● **Listed records**:
-*-*-

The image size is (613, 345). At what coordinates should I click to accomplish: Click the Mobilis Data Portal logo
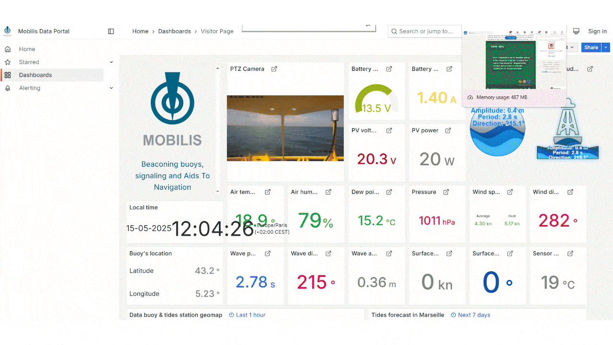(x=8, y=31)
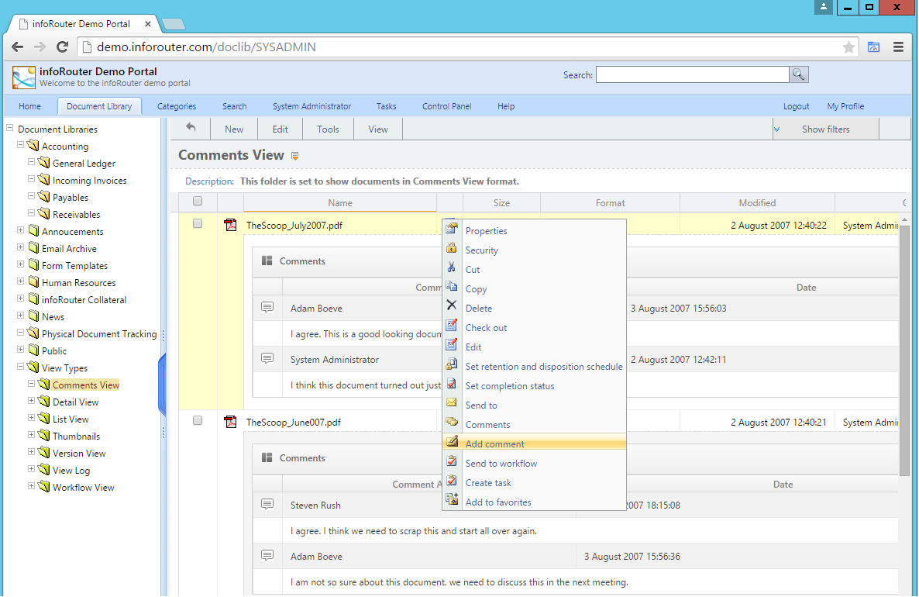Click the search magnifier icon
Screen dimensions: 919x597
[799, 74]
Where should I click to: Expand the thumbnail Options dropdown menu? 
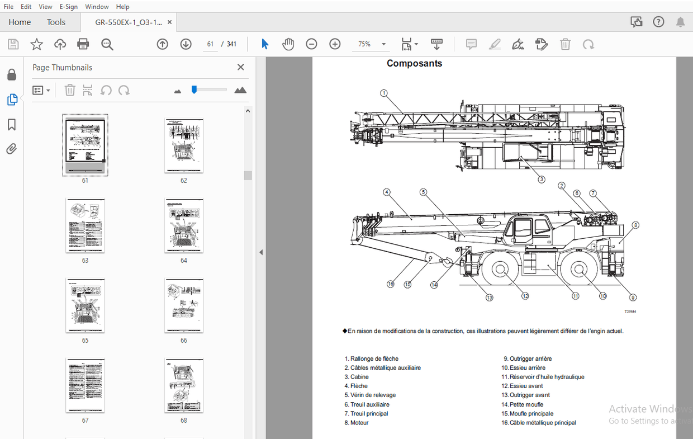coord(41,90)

-*-*-

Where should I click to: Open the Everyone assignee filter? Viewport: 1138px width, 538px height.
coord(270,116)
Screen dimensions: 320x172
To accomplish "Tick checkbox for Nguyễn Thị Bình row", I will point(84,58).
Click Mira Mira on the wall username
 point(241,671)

-*-*-

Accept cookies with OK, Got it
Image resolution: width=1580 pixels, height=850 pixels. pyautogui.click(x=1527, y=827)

-*-*-

● **Given exercise**: Which lines above contain the string "width", matching case exactly? Copy each of those lines out in full.

● **Expected output**:
Where should I click to: Open the Everyone assignee filter? Viewport: 1138px width, 538px height.
Image resolution: width=1580 pixels, height=850 pixels. pyautogui.click(x=1527, y=827)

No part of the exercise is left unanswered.